* **What is needed**: Rewrite the listing below from the line with "820x615 pixels." to the line with "pos(70,335)", both included, keeping the requests as they are. Multiply each coordinate in the answers by 2.45 and round to the nearest whole number, rounding halves up. Leave out the pictures.

* **Extracted information**:
※
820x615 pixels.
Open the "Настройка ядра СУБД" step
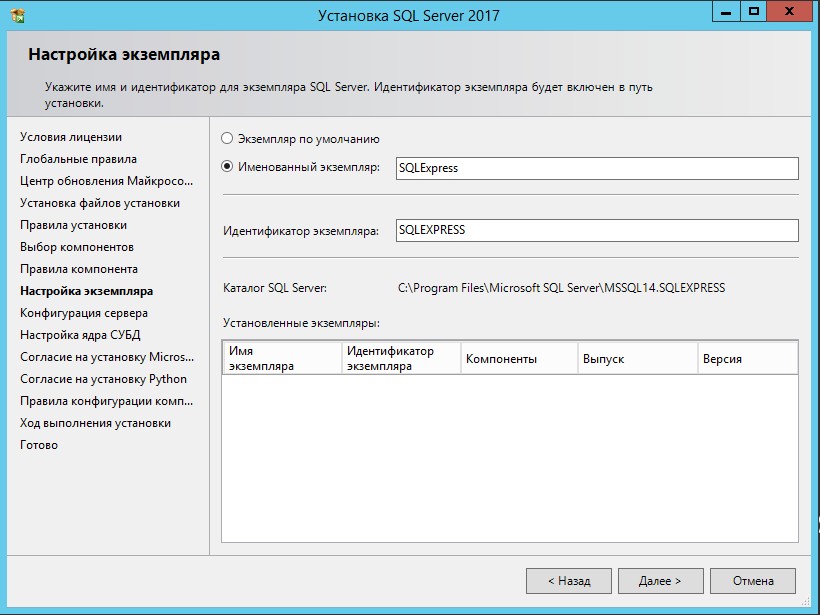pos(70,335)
※
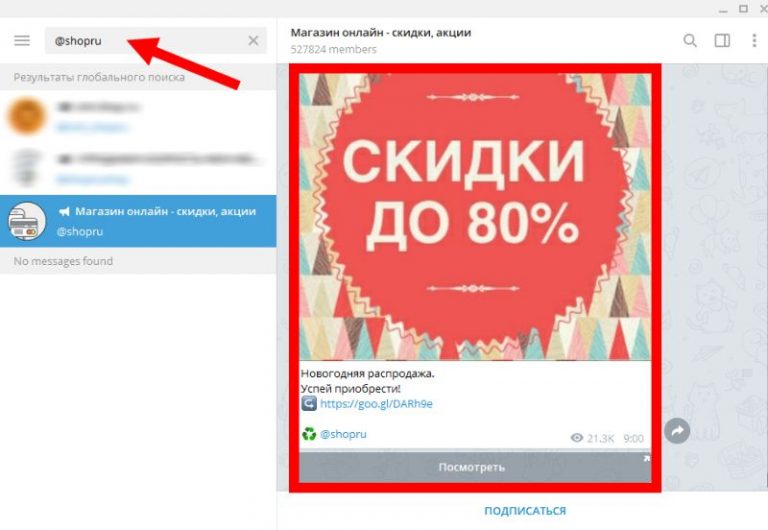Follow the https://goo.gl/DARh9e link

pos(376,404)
※
* **The output**:
820x615 pixels.
Open the "Настройка ядра СУБД" step
pos(172,821)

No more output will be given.